* **Çıkarılan metin**:
-*-
Söz konusu dinleme kararında imzası bulunan Üye Hakim hakkında Mahkeme Başkanına sözlü olarak suç duyurusunda bulunan Özarslan, "Bir kişinin telefonunu
dinleyeceğiz diye 300'ün üzerinde kişiyi mağdur edemezsiniz. Bu konuda suç duyurusunda bulunuyorum" dedi.
Daha sonra tutuklu sanıklardan Erzincan Cumhuriyet Başsavcısı İlhan Cihaner'in avukatı Hikmet Aksakallı, duruşmaya katılan sanık yakınları ve avukatlarının büyük kısmının il dışından geldiğini belirterek, mahkeme heyetinin
bu durumu göz önünde bulundurup, yargılamanın mesai saati gözetmeksizin yapılmasını talep etti.
-ALBAY GENÇOĞLU'NUN SAVUNMASI-
Albay Recep Gençoğlu, duruşmada yaptığı savunmada, yıllarca dağlarda terörle mücadele etmiş birisi olarak, şu anda mahkeme heyetinin karşısında "bir terör örgütü üyesi edasıyla" bulunmaktan utanç duyduğunu söyledi.
Gençoğlu, Albay Ali Tapan, Erzincan İl Jandarma İstihbarat Şube Müdürü Binbaşı Nedim Ersan, Erzincan İl Jandarma İstihbarat Müdür Yardımcısı Üsteğmen Ersin Ergut, Astsubay Şenol Bozkurt ve İlhan Cihaner ile Orgeneral Saldıray Berk dışındaki tutuklu ve tutuksuz diğer sanıkları tanımadığını belirterek, şunları kaydetti:
"Tanıdığım kişileri de yaptığım görev gereği tanımaktayım. Diğerlerinin hiçbirini tanımıyorum. Kendilerini burada tanıdım. İddianame, yanlışlarla dolu.
-*-
* **Gösterilen bilgiler**:
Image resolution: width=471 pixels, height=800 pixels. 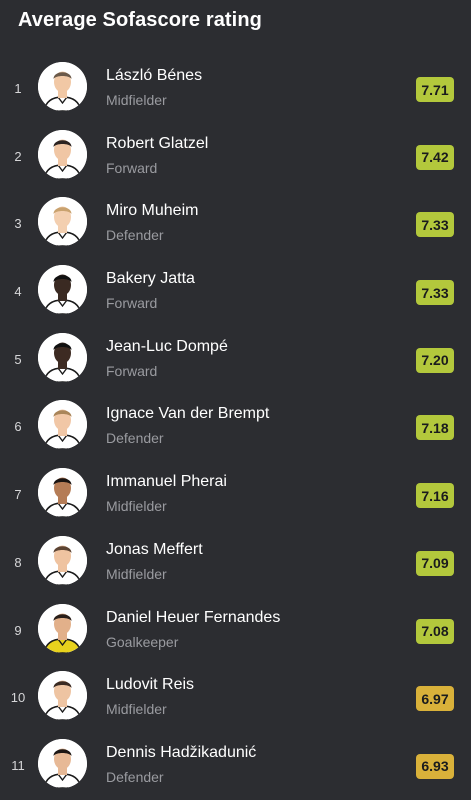 What do you see at coordinates (18, 156) in the screenshot?
I see `rank-number: 2` at bounding box center [18, 156].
-*-
* **Alıştırma**: Duruşma metnindeki "Daha sonra tutuklu" ifadesinden "utanç duyduğunu söyledi." ifadesine kadar olan bölümü, iki ucu da dahil olmak üzere hiçbir değişiklik yapmadan yeniden yazın. Bu verilerin metinle bir ilgisi yoktur.

* **Cevap alanı**:
Daha sonra tutuklu sanıklardan Erzincan Cumhuriyet Başsavcısı İlhan Cihaner'in avukatı Hikmet Aksakallı, duruşmaya katılan sanık yakınları ve avukatlarının büyük kısmının il dışından geldiğini belirterek, mahkeme heyetinin
bu durumu göz önünde bulundurup, yargılamanın mesai saati gözetmeksizin yapılmasını talep etti.
-ALBAY GENÇOĞLU'NUN SAVUNMASI-
Albay Recep Gençoğlu, duruşmada yaptığı savunmada, yıllarca dağlarda terörle mücadele etmiş birisi olarak, şu anda mahkeme heyetinin karşısında "bir terör örgütü üyesi edasıyla" bulunmaktan utanç duyduğunu söyledi.